Even in 20th century, look at Audrey Hepburn. She has quintessentially been more favored than Marilyn Monroe, much more acclaimed for her acting. And she made famous that trademark glossy pink lipstick since Breakfast at Tiffany’s.

Coincidence? NO. Well, she was a gentleman’s sweetheart, she had to be all that lovely.

In a woman’s face, the mouth becomes the focus. Quoted from an article on Bustle.com, “the first and most famous public demonstration of red lipstick was performed by suffragettes as they poured into the New York streets in protest in 1912.

In fact, according to Mic, Elizabeth Arden herself was handing out lipstick to marching suffragettes.” Further, it goes on to say that lipstick took a patriotic spin during the World War II because Hitler hated it! “By the ’30s, Vogue declared that lipstick was “the most important cosmetic for women,” after all.

The rise and reign of Angelina Jolie or Madonna, Gwen Stefani, Amy Winehouse, even Taylor Swift justifies this till date. These powerhouses of women are inseparable from their lipstick game.

Or Rekha in Bollywood for that matter; with her dramatic dark mouth she rolled out a new identity for liberated women in India who were fearless.

Also Read: How (Not) To Be A Lady: How Should We Define Femininity In This Millennial?

In another well-poised article on The Independent about Marjane Satrapi’s Persepolis, subtitled ‘The Lipstick Revolution’, I found these lines interesting, “This section [her return to Iran for a few years] brilliantly dissects the reality of life in a modern totalitarian state, where individuals keep rebellion alive not through political debate so much as through lipstick and dancing.

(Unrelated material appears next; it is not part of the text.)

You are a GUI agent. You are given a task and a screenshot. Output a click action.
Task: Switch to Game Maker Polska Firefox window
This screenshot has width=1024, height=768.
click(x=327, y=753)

“They looked like the heroines of American TV series,” runs the caption over an image of Marjane meeting her childhood friends in Tehran, all of whom have blossomed into glossy, flirtatious butterflies.”

Forget revolution, in a study conducted by Harvard in partnership with Procter and Gamble, too many successful working women admitted that their favourite lipsticks boosted their confidence at work. Walk into any office, team leaders and girl bosses can routinely be spotted keeping their lipstick and hair game strong.

Apparently, lipstick is a man magnet too. An article on PopSugar states this, “Lips make all of us think of kissing and since men are such visual creatures, sexy red lips can almost do as much for a man as the kiss itself. It also subconsciously sends the message that you are open to a romantic and passionate relationship.”

Romance. Passion. Sex. That’s what lipsticks make people think. It makes the mouth such a seat of attention that highlights the sensuality of a female. You see it is not Eyeshadow Under My Burkha or Rouge Under My Burkha, it is lipstick. The mouth that vocalises, expresses, speaks forth.

It is not the eyes that see or the cheeks that blush. The focus is on the mouth that can go full, “Halla Bol!”

This is the time for a change, and I am proud that women are back on the forefront demanding their bodies to be free.

The expression of sexual liberation in a patriarchal world can raise too many hairs on people’s necks; how can any society allow Ratna Pathak to have phone sex with a younger man?

But if has to happen within closed doors, so be it. If the lipstick has to be worn under a burkha, so be it.

Unlike the red of the sindoor that declares a woman as a man’s property in this Indian heritage, a red lipstick has been a muted middle finger over generations for women who like to have a bit of fun.

Thus, it is not simply a timeless signature of being fertile but also prefigures exercising that fertility in ways the women deem fit.